» The exercise
Reproduce the items verbatim, from the first line of the items up to and including the line that contains "Action: tap(346, 482)".

» Source data

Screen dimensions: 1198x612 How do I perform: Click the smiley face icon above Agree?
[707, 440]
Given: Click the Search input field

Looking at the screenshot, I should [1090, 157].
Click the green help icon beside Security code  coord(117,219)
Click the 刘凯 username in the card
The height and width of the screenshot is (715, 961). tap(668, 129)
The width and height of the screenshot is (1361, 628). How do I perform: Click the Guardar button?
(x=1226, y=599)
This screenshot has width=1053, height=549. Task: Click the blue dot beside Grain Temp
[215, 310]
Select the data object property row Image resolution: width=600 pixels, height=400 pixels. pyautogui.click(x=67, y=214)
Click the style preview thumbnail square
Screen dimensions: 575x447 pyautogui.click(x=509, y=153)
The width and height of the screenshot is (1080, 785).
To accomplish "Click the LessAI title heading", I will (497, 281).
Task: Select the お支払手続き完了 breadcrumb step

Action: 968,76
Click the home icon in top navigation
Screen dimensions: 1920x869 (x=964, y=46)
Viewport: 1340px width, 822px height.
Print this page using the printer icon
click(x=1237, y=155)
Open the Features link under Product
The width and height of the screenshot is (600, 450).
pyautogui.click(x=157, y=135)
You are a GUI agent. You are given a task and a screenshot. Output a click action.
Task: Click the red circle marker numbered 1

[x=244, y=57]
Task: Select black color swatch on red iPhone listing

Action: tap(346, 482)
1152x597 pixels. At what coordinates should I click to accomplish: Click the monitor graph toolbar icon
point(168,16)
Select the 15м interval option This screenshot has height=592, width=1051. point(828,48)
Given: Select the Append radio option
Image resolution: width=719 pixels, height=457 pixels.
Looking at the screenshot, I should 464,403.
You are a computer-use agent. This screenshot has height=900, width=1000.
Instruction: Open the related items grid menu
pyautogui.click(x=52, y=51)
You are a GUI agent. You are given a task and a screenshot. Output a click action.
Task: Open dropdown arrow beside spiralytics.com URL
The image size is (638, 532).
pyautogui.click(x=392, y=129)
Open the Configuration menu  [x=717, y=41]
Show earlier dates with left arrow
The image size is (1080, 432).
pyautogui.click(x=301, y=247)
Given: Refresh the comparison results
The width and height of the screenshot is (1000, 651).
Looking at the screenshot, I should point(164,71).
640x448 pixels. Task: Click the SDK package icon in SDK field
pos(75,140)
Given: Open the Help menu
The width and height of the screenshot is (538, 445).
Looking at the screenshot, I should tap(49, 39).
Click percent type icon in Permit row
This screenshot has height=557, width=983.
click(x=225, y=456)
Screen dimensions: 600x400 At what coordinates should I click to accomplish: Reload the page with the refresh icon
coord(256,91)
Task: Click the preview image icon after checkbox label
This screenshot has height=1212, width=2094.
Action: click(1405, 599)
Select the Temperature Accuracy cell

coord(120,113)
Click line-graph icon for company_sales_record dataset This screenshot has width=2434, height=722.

» Written reply
Screen dimensions: 1198x612 How do I perform: Click the smiley face icon above Agree?
[707, 440]
Given: Click the Search input field

Looking at the screenshot, I should [1090, 157].
Click the green help icon beside Security code  coord(117,219)
Click the 刘凯 username in the card
The height and width of the screenshot is (715, 961). tap(668, 129)
The width and height of the screenshot is (1361, 628). How do I perform: Click the Guardar button?
(x=1226, y=599)
This screenshot has width=1053, height=549. Task: Click the blue dot beside Grain Temp
[215, 310]
Select the data object property row Image resolution: width=600 pixels, height=400 pixels. pyautogui.click(x=67, y=214)
Click the style preview thumbnail square
Screen dimensions: 575x447 pyautogui.click(x=509, y=153)
The width and height of the screenshot is (1080, 785).
To accomplish "Click the LessAI title heading", I will (497, 281).
Task: Select the お支払手続き完了 breadcrumb step

Action: 968,76
Click the home icon in top navigation
Screen dimensions: 1920x869 (x=964, y=46)
Viewport: 1340px width, 822px height.
Print this page using the printer icon
click(x=1237, y=155)
Open the Features link under Product
The width and height of the screenshot is (600, 450).
pyautogui.click(x=157, y=135)
You are a GUI agent. You are given a task and a screenshot. Output a click action.
Task: Click the red circle marker numbered 1

[x=244, y=57]
Task: Select black color swatch on red iPhone listing

Action: tap(346, 482)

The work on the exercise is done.